Evidence that Alzheimer's Disease Is a Disease of Competitive Synaptic Plasticity Gone Awry

Mounting evidence indicates that a physiological function of amyloid-beta (A beta) is to mediate neural activity-dependent homeostatic and competitive synaptic plasticity in the brain. I have previously summarized the lines of evidence supporting this hypothesis and highlighted the similarities between A beta and anti-microbial peptides in mediating cell/synapse competition. In cell competition, anti-microbial peptides deploy a multitude of mechanisms to ensure both self-protection and competitor elimination.
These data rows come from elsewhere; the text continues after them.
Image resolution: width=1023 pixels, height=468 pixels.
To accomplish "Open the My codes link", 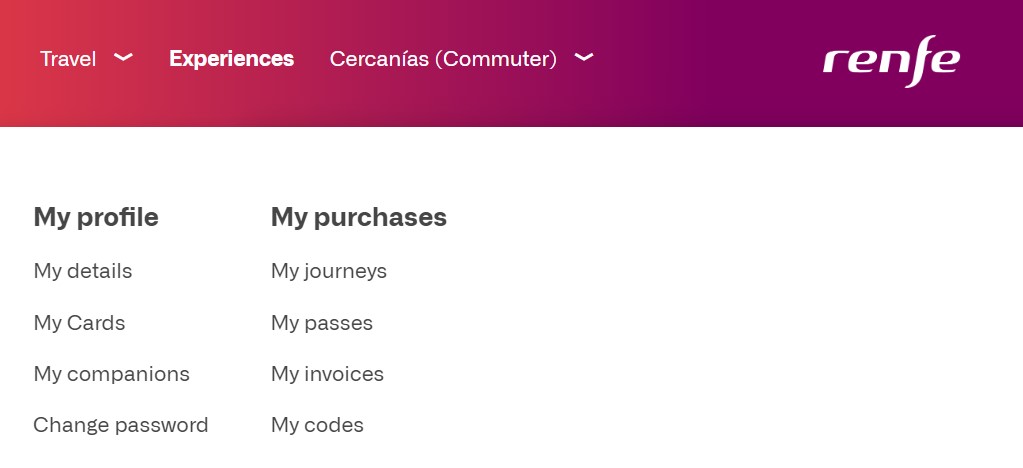I will point(317,425).
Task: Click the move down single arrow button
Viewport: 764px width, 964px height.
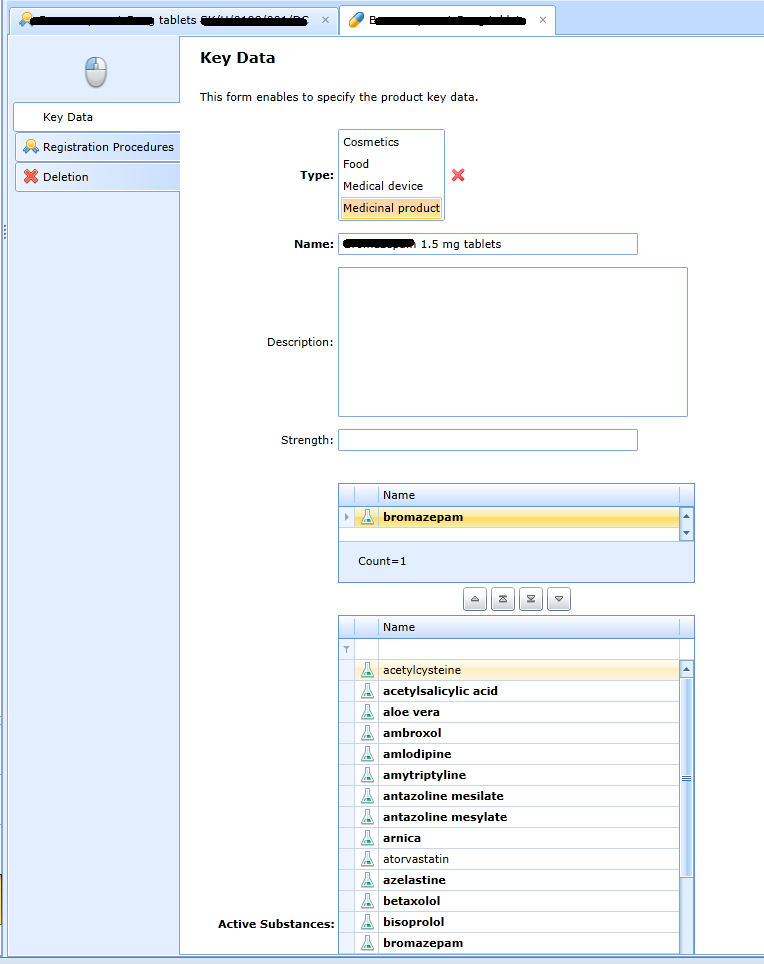Action: click(x=560, y=599)
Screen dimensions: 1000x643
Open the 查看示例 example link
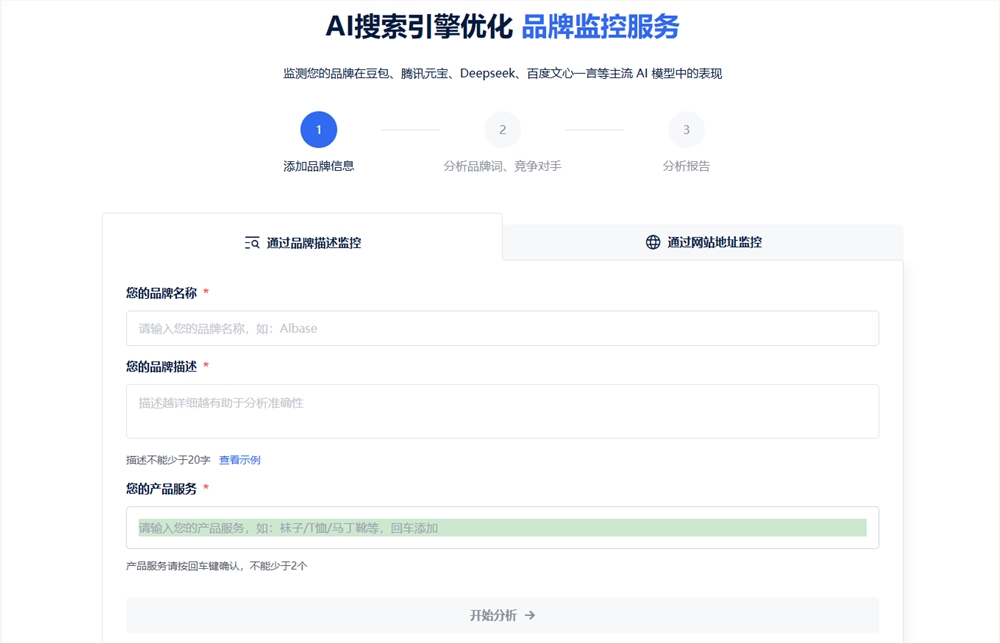(240, 458)
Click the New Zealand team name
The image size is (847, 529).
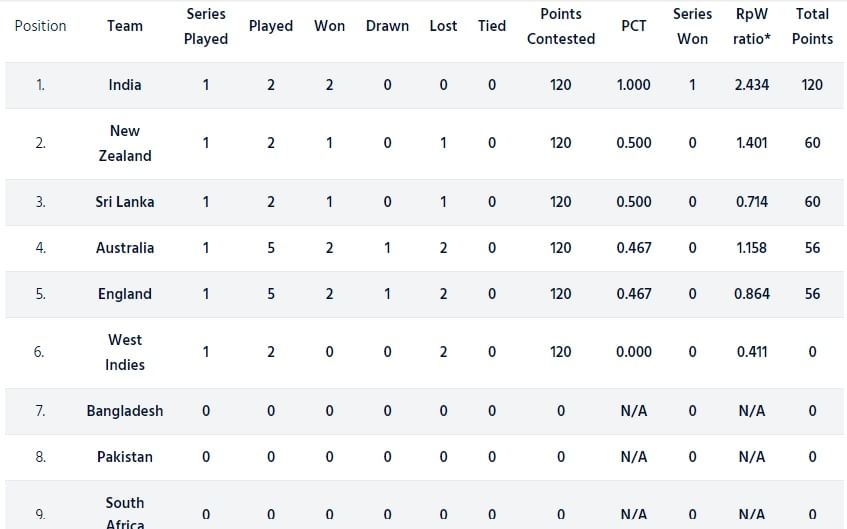coord(125,143)
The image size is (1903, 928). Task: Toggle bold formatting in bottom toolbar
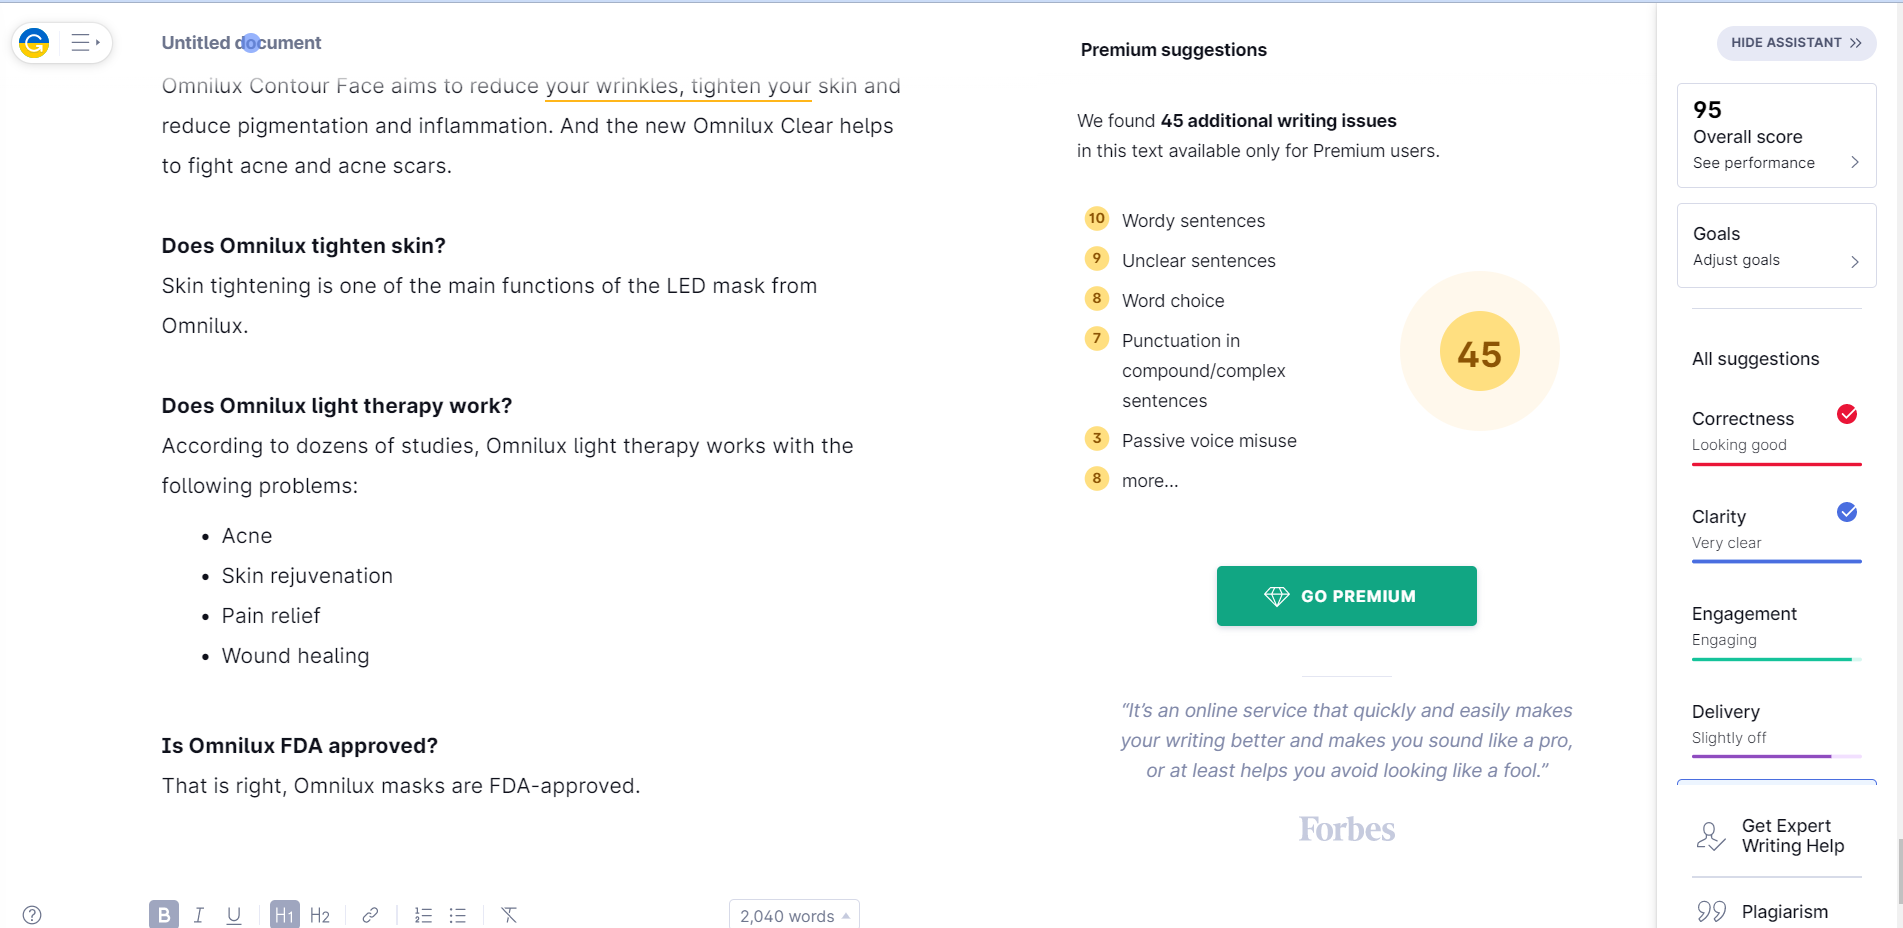164,915
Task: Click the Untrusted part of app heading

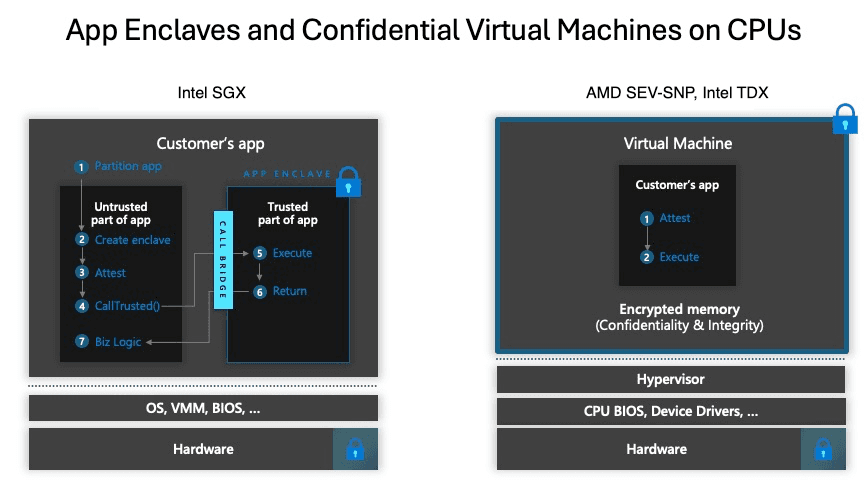Action: click(x=121, y=213)
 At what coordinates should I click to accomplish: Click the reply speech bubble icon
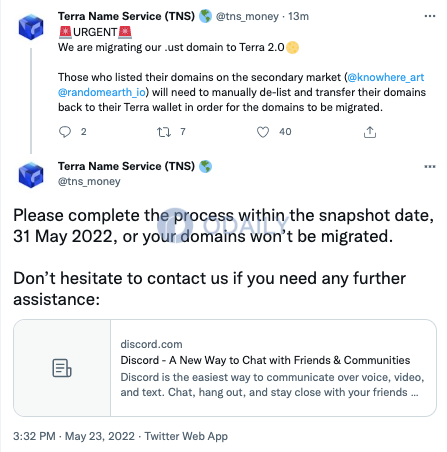click(x=65, y=132)
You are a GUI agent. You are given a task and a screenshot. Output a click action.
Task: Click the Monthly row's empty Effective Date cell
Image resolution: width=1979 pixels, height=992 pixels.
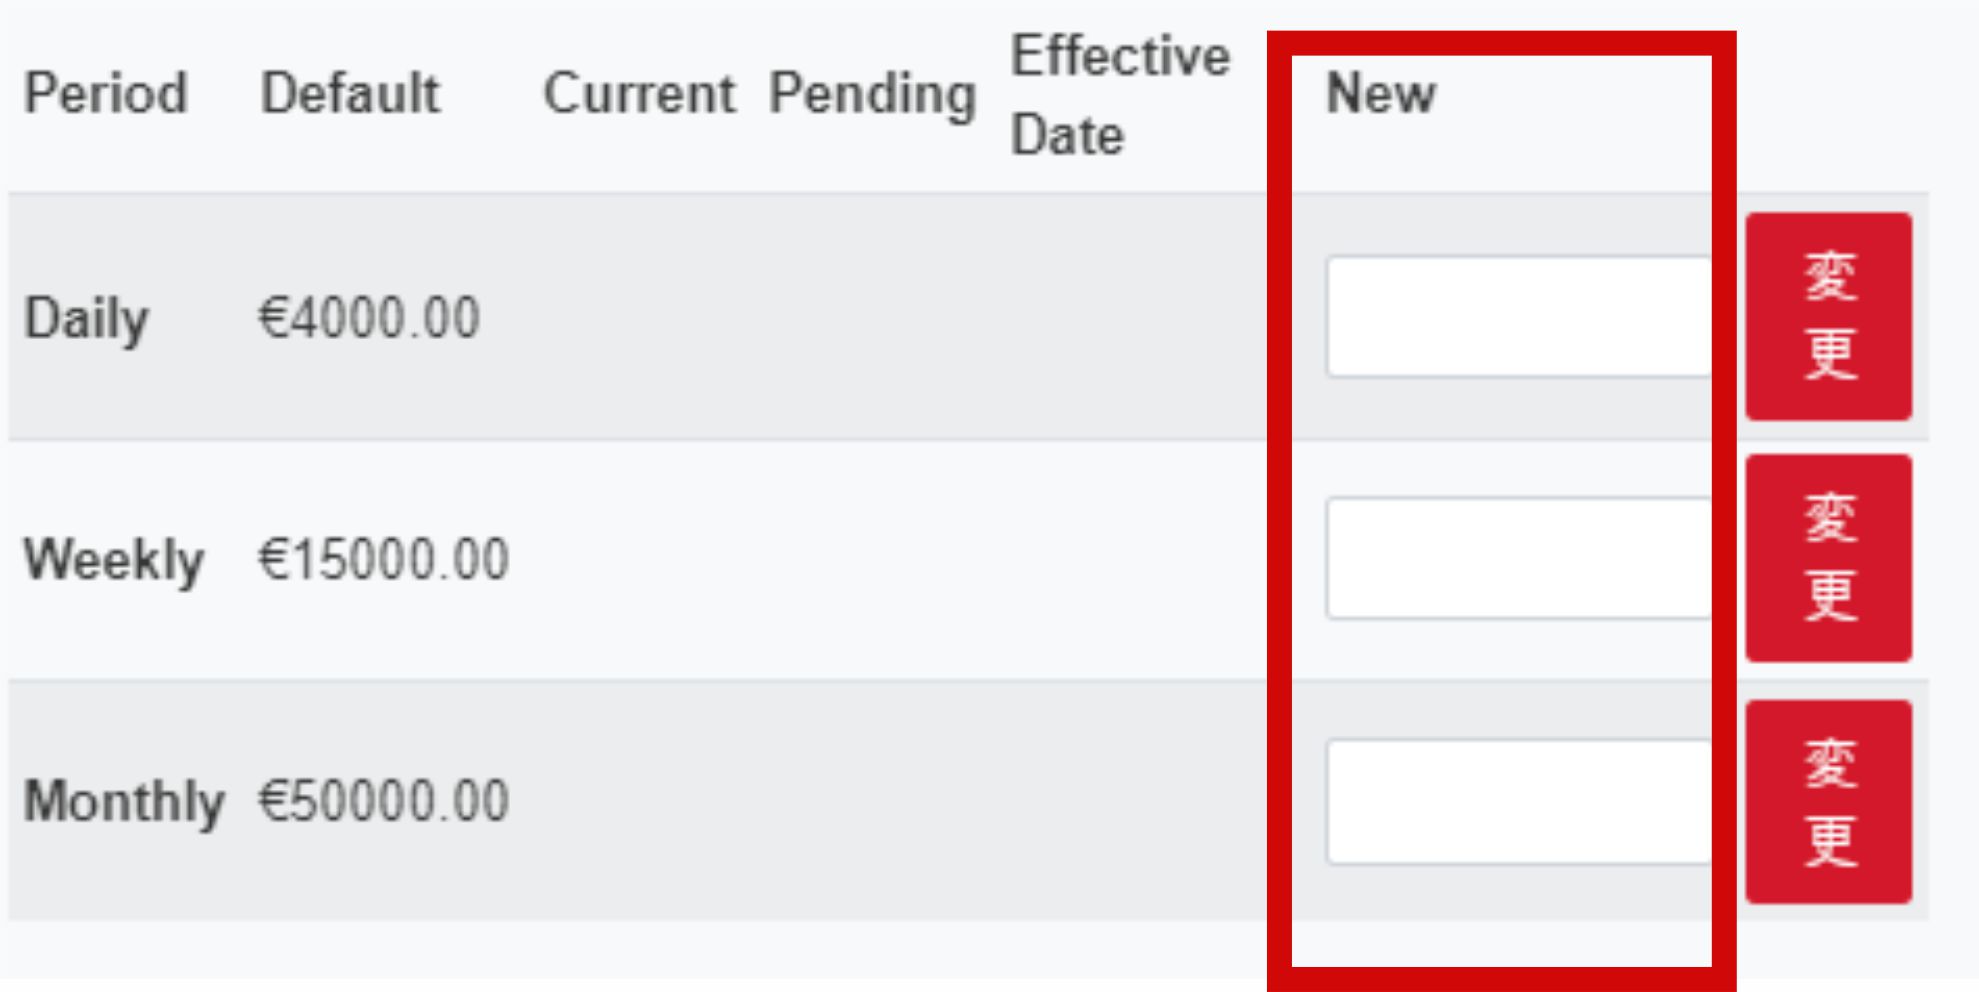click(1120, 802)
Here I review recent studies showing that similar mechanisms are at play in A beta-mediated synapse competition and perturbations in these mechanisms underpin Alzheimer's disease (AD). Specifically, I discuss evidence that A beta and ApoE, two crucial players in AD, co-operate in the regulation of synapse competition. Glial ApoE promotes self-protection by increasing the production of trophic monomeric A beta and inhibiting its assembly into toxic oligomers. Conversely, A beta oligomers, once assembled, promote the elimination of competitor synapses via direct toxic activity and amplification of "eat-me" signals promoting the elimination of weak synapses. I further summarize evidence that neuronal ApoE may be part of a gene regulatory network that normally promotes competitive plasticity, explaining the selective vulnerability of ApoE expressing neurons in AD brains. Lastly, I discuss evidence that sleep may be key to A beta-orchestrated plasticity, in which sleep is not only induced by A beta but is also required for A beta-mediated plasticity, underlining the link between sleep and AD. Together, these results strongly argue that AD is a disease of competitive synaptic plasticity gone awry, a novel perspective that may promote AD research.